I am not sure if I can use your example since my directory also contains other datasets (maybe a few thousands of other datastes)  that I do not need to use in my program. I only need to use those datastes with the following structure "DataSet_<number>" (<number> represents a specific number for that particular dataset).
I am still learning macros, so I am not sure I can figure out if your code only searches for particular datasets (with structure of "DataSet_<number>")  in my directory.

This is what I am trying to do:
  Search in my directory "dir2011" for datasets "DataSet_<number>" (<number> represents a specific number for that particular dataset) and than read all records from all "DataSet_<number>" datasets into one dataset "FinalData".

Note: I already know what numbers will appear in the names of those datasets (with names "DataSet_<number>") and what numbers will not appear.
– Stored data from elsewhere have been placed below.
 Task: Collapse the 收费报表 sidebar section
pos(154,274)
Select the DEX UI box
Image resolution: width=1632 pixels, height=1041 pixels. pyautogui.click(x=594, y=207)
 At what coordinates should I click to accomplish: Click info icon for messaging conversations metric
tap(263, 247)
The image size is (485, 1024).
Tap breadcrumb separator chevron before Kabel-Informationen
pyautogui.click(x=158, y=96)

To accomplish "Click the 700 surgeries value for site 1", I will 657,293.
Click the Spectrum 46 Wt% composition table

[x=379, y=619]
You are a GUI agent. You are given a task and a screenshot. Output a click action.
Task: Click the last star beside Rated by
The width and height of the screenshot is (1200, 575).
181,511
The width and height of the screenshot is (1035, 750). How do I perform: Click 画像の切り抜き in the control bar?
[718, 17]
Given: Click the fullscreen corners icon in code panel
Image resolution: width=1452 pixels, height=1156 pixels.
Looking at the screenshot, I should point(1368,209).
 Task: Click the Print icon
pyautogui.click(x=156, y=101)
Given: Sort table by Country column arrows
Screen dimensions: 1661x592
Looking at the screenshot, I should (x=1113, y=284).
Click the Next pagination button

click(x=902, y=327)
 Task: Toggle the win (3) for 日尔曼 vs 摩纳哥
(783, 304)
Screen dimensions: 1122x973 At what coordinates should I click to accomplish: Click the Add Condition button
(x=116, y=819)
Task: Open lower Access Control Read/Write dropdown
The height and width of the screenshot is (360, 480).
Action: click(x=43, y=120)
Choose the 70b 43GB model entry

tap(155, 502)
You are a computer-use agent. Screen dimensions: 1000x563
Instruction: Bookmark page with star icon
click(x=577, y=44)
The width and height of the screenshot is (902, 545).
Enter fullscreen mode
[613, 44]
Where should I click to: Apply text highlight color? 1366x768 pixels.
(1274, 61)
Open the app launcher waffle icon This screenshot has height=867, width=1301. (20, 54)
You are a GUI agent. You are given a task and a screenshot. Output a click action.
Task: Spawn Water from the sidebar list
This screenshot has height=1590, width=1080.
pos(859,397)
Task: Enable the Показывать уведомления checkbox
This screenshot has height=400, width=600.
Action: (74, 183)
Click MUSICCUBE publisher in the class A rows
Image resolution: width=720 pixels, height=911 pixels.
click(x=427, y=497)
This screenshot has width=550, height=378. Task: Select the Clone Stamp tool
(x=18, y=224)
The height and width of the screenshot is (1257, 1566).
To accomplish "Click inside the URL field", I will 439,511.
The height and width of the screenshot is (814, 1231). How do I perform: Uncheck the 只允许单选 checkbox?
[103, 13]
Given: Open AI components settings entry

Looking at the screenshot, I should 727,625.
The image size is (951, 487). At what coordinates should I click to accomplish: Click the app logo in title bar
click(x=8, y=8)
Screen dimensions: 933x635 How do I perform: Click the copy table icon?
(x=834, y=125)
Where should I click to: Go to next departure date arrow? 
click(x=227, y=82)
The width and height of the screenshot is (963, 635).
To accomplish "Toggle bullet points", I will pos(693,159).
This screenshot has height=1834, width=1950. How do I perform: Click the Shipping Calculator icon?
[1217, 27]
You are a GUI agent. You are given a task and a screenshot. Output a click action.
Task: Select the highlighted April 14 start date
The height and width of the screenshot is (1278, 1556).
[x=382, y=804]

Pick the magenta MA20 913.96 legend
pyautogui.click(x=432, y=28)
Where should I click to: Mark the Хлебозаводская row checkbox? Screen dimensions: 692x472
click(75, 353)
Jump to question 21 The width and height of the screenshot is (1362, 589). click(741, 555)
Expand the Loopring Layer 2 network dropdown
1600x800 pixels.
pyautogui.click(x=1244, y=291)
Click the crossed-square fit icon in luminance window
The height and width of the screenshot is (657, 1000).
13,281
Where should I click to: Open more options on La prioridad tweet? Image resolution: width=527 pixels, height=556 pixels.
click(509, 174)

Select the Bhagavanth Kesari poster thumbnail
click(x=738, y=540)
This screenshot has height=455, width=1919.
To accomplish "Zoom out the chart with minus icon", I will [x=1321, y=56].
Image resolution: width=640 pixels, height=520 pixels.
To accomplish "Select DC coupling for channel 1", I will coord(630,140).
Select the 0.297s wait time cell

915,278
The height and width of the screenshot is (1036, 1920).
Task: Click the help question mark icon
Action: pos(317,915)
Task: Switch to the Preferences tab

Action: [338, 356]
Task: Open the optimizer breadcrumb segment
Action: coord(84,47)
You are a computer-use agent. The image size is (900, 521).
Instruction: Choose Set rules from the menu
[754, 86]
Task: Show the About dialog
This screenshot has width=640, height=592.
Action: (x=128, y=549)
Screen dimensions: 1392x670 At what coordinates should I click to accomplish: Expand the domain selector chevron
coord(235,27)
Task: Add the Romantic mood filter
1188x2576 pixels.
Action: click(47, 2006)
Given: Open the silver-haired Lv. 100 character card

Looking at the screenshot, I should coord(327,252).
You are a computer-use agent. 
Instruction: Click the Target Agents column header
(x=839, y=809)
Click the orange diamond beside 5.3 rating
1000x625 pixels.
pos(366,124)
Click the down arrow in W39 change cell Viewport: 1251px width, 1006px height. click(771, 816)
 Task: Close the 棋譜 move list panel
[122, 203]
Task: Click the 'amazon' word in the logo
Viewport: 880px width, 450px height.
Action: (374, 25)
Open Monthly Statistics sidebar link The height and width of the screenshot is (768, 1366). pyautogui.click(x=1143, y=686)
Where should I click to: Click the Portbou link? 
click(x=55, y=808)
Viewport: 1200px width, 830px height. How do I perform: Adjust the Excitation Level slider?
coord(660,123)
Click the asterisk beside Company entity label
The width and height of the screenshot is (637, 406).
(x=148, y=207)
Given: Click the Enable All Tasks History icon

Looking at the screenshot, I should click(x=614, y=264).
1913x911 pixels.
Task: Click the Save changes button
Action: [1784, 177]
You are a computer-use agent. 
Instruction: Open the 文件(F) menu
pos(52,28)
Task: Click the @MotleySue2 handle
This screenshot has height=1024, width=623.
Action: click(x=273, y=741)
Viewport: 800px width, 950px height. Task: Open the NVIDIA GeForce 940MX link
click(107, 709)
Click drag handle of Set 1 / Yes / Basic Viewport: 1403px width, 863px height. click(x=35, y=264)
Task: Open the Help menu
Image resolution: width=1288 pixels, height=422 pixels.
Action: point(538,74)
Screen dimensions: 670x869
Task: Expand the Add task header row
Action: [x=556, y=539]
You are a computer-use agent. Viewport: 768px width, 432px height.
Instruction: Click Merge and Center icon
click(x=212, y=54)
To my knowledge, datasets with a name "DataSet_<number>" should be not more than 10 or 20.

I was thinking may I can use "DO WHILE LOOP" for this?

0
 
LVL 14

Expert Comment

by:Aloysius Low
ID: 34971336
my macro as it is above will process all datasets residing in the directory. if there may be other datasets which may reside in the same directory, then you could take an additional step to filter the output of proc contents (work.temp in my example above) to do something like
proc sql;
  create table filtered_temp as
    select * from work.temp
    where memname like "DataSet_%";
quit;

this will not work though, if there may be datasets which contains names like dataset_[alphabets] in the same directory...is this a possibility?

what you are thinking is definitely not wrong. yes you may use a do while loop, but again enclose in a macro. however, you will be restricting yourself to that many iterations.
0
 

Author Comment

by:labradorchik
ID: 34972810
I do not think there are names like dataset_[alphabets] in the same directory. I think I want to restrict myself to a specific pool of numbers.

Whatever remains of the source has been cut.